Avete riscontrato una patologica forma di coinvolgimento dei giovani, attraverso proposte di volontariato che occultano, di fatto, con il buon predicato della “socialità”, lavoro sottopagato o non pagato?

No.

La vera forza delle associazioni mafiose sta fuori dalle associazioni, ossia nel radicamento nel territorio, nel loro ruolo di collettore sociale, di pacificatore di controversie, di fornitore di servizi e soprattutto di lavoro. Quanto e come il contrasto ai fenomeni mafiosi, proprio nei patrimoni loro sottratti, può realizzarsi con il recupero del terreno anzitutto sociale e locale? E quale ruolo attivo i giovani possono assumere, per evitare di chiamarli solo a far numero nelle piazze nei giorni di memoria?

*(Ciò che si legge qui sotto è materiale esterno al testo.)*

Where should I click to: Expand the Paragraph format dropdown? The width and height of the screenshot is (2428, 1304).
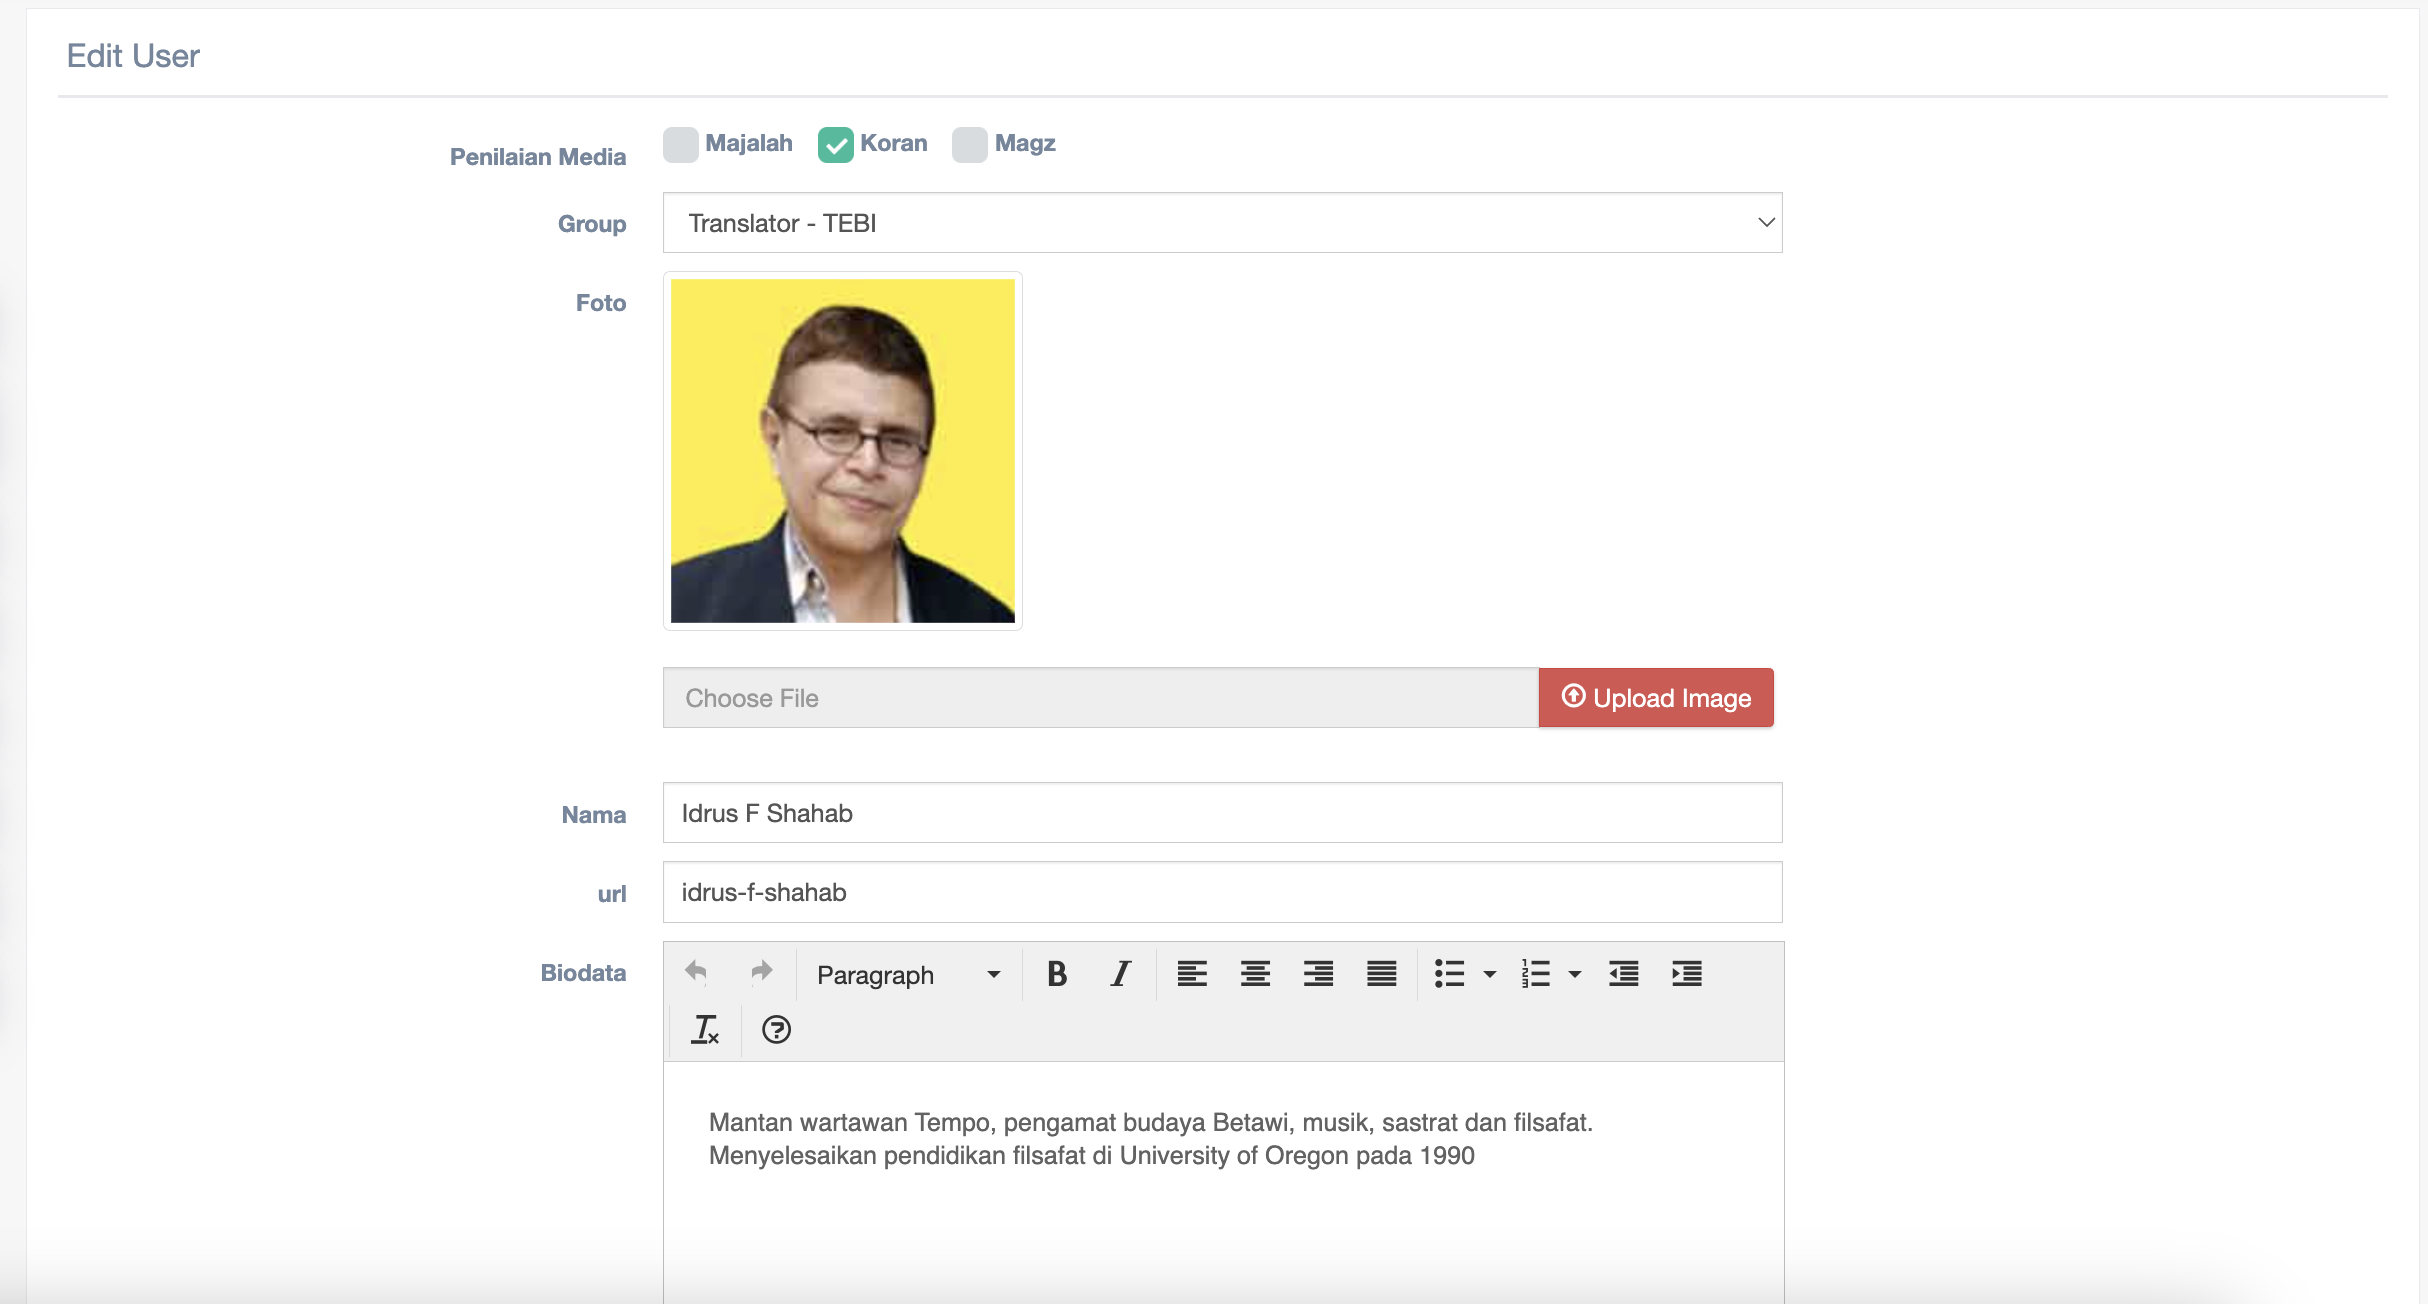point(908,974)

La diffusione di una imprenditorialità sociale basata sul riutilizzo dei beni confiscati può integrare efficacemente le politiche repressive e l’azione giudiziaria, intaccando quel consenso esterno in cui risiede la forza delle mafie, superando la cultura di disinteresse per i beni comuni e per i valori della convivenza civile sui quali prospera la criminalità organizzata. Alcuni primi passaggi in tal senso sembrano emergere in Campania, specialmente nell’area del casertano, dove il tessuto associativo e dell’economia sociale che lo sostiene rappresentano ad oggi un volano di azione per una riconversione del territorio. Qui il ruolo dell’associazionismo antimafia coinvolto nel riutilizzo dei beni confiscati sembra fungere da officina di infrastrutture sociali, capace di ingenerare beni relazionali, fiducia diffusa e tendenza alla cooperazione. L’antimafia civile può ingenerare un sentimento di disapprovazione diffusa per le logiche di collusione che caratterizzano il sistema relazionale entro cui si muovono i camorristi, delegittimando gli attori che colludono, tra cui imprenditori, rappresentanti delle pubbliche amministrazioni e della politica, professionisti.